You see, the annual Irish blog awards are coming to a town near me on Saturday night. Galway is only an hour away. It would be awfully convenient. Except that I only see my kids at the week-end, so it’s basically a choice between a night with a bunch of nerds, pet lovers and mommy bloggers, and an evening on the couch head-to-toe with my daughter watching the newly released 2012. No contest.

I recognised that feeling of internal struggle though. Not so long ago, there was the first time in history when the Ultimate Fighting Championship came to Ireland. In the end I invited myself at my ex-mother-in-laws to watch it on satellite. Don’t try this at home. The embarrassment it not worth it. Curiously, around the same time I also considered flying away to a much more ladylike patchwork exhibition in France. There's patchwork, and then there's ultimate patchwork...

And so I know that my serially addictive personality hasn’t entered the fourth and final stage yet, the stage of full dependency, the one where the family breaks down…

Check out the Irish blog awards winners . The good thing is, you don't have to leave your seat.

→ Supplied material
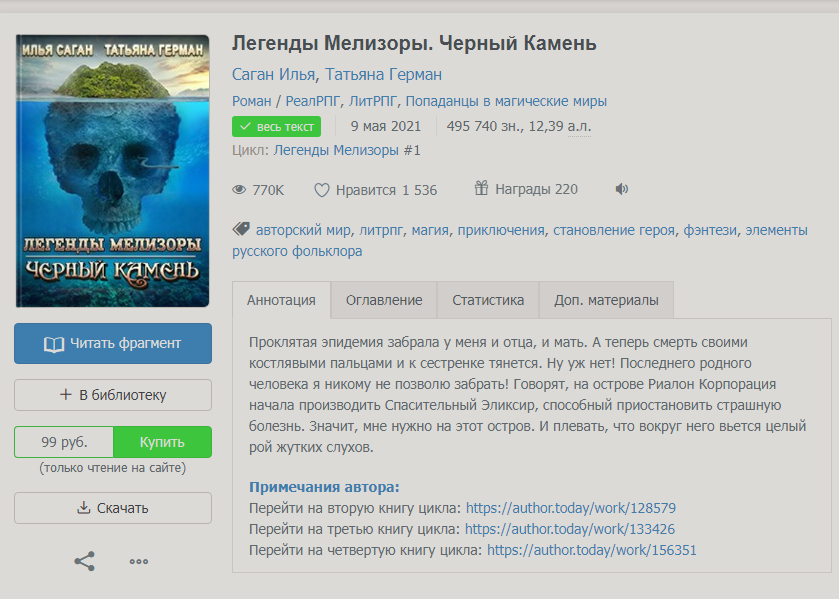Screen dimensions: 839x599
Task: Click the gift icon beside Награды
Action: [481, 188]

→ Stated goal 1
Please list every place name that appears in the post about the Irish blog awards.
→ Stated goal 2
Carry on writing the post about the Irish blog awards, picking up right after its final sentence.

→ Exercise response 1
Galway, Ireland, France

→ Exercise response 2
Photo by Verena

Homework: emotions #2


It was about 20 years ago, how time flies… I was getting settled in, a new adult, living in our first rented house in Co. Galway. I was very proud of the pizza I made from scratch. It took hours for the yeast dough to rise, in the cold, damp cottage. Then the tomato sauce, and the thinly sliced vegetables for the topping: peppers, mushrooms, onions… Real mozzarella too.

He was watching television with a friend. It was a program about the holocaust if I remember well. I didn’t mind them being in the sitting room watching television and me being in the kitchen, I was happy to think that I would soon be feeding them homemade pizza, contributing to the social atmosphere, playing housewife.

The pizza was cooked. He wasn’t hungry, he said. Accusingly, too: how can one be hungry when they watch the holocaust on television? I was hurt. I hadn’t watched the program. I was hungry. Besides, the holocaust happened 50 years ago. It happened, it was an awful, awful time in history. But the fact that it was on television that particular day, that particular time, was a totally random fact. It wasn’t happening right now, in our sitting room. If the neighbours had been watching the program and not us, should we still refrain from eating pizza? He’d be hungry later on, when the program was over and they had joked about other subjects. The holocaust would still have happened 50 years ago. You can’t stop eating pizza for the rest of your life just because the holocaust happened 50 years ago.

I should have thrown the pizza in the bin. I don’t remember what I did, but I’m pretty sure I ate it on my own in the kitchen, choking on tears, rage and anchovies. That would be me. I haven’t changed in 20 years.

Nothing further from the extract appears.